= Lista de actividades =
1: Según el relato de aviación naval, ¿cuántas horas de vuelo en reactor tenía quien narra al hacer su primer vuelo?
2: Prosigue el relato de aviación naval a partir de su última oración.

= Texto mostrado =
________________________
El primer vuelo lo realicé el 10 de junio con la ventaja de mi experiencia en el TA 4-J, y si bien yo tenía más de 4000 horas de vuelo, sólo 200 eran en reactor. Imaginaba cuán distinta había sido la situación para los pilotos que salían sólo con la instrucción teórica, y que antes de despegar por primera vez habían recibido una que otra palmadita en la espalda y el deseo de buena suerte y feliz aterrizaje- lo que había ocurrido también en aviones como el Corsario o el Panther, que carecían de biplazas y eran evolucionados con respecto a los de instrucción existentes-.
Tres días después se accidentaba operando en Portaaviones el 3 A- 310 y perdía la vida su piloto, el Teniente de Fragata Cristian Echegoyen. En una aproximación, su gancho no tomó ninguno de los cables y la turbina tenía un régimen bajo en el momento de toque en cubierta porque el piloto había reducido el acelerador algo por debajo del 80% recomendado. El retardo en la aceleración de la turbina para alcanzar el 100 por ciento fue mayor al tiempo que tardó en recorrer los escasos metros restantes de la pista angulada, y cuando el piloto apreció que caería al mar inició la eyección del asiento. Esto se produjo cuando el avión caía de la cubierta de vuelo inclinándose a la izquierda. El asiento, fuera de parámetros ya que era 0/0 para la condición de avión en posición horizontal, salió impulsado por el cohete en una trayectoria casi paralela a la superficie del mar, donde impactó con fatal consecuencia para el piloto. Su cuerpo no pudo ser rescatado por los nadadores que se habían arrojado desde el helicóptero, y fue arrastrado inerme hacia el fondo del mar por el peso de todo el equipo y del paracaídas abierto.
________________________
= Registros almacenados =
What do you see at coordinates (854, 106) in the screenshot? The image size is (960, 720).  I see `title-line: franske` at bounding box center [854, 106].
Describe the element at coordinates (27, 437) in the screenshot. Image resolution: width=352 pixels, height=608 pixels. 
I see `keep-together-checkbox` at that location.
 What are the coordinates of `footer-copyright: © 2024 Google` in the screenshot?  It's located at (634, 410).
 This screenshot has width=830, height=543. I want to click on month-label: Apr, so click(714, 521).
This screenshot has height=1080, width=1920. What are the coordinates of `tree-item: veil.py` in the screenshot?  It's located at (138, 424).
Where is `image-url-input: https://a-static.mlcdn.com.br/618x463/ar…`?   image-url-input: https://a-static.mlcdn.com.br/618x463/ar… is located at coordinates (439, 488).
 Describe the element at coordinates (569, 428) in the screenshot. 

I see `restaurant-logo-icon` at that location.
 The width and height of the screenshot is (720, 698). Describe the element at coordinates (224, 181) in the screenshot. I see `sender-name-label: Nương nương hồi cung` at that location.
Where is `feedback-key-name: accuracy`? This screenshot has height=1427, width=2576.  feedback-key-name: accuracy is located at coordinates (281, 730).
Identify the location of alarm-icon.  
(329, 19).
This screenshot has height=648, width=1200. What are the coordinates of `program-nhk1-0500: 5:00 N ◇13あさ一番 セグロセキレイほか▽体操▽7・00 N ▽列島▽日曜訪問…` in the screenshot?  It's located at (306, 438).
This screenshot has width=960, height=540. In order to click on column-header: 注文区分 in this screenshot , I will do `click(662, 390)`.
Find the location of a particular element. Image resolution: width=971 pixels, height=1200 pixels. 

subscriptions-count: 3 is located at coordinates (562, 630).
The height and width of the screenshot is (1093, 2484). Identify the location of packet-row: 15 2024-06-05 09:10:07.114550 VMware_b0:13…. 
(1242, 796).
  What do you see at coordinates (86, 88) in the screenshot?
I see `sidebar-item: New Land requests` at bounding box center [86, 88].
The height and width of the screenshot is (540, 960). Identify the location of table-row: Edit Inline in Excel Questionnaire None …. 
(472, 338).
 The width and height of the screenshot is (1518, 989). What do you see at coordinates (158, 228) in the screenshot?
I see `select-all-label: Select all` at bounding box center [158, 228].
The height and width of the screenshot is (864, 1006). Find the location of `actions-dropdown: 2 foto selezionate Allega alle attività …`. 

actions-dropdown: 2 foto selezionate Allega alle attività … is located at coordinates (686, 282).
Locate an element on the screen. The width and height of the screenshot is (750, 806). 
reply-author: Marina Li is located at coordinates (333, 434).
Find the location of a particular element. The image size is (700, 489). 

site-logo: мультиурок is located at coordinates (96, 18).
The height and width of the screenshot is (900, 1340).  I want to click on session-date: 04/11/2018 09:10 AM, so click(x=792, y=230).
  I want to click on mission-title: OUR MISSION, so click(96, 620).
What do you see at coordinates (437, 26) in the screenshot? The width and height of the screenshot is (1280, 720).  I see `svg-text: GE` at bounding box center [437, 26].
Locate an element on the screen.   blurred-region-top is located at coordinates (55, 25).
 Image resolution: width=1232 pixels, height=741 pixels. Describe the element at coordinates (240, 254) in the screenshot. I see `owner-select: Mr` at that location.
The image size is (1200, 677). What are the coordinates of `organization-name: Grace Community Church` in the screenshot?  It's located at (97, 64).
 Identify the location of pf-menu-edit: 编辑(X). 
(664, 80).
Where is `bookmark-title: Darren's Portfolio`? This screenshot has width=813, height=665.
________________________
= Problemas resueltos =
1: Solo 200 de sus más de 4000 horas de vuelo eran en reactor.

2:
Este accidente durante la operación a bordo del Portaaviones relativamente pequeño para aviones a reacción, se sumaría a los incidentes habidos con cortes de cable de frenado luego del enganche del avión sobre cubierta de vuelo.
El entonces Capitán de Corbeta Eduardo Alimonda había sufrido esta mala experiencia luego de un normal enganche. La casi inmediata rotura del cable de frenado lo dejó liberado con suficiente velocidad aún como para despegar nuevamente, aunque volando dramáticamente muy cerca del agua, gracias al efecto aerodinámico producido por el aumento de sustentación originado por el flujo de aire bajo el ala en presencia de la superficie, llamado efecto "suelo".
Otro caso había experimentado el entonces Capitán de Corbeta Julio I. Lavezzo, cuando el cable se cortó en el final de la corrida de anavizaje. Con poca velocidad llevó su avión al eje de pista de la cubierta que es más larga y con un frenado bien aplicado detuvo el avión antes de la proa del buque.
Estos casos originaron estudios profundos y consultas con la Armada Australiana, que operaba aviones A-4 en el portaaviones "Melbourne", gemelo del nuestro.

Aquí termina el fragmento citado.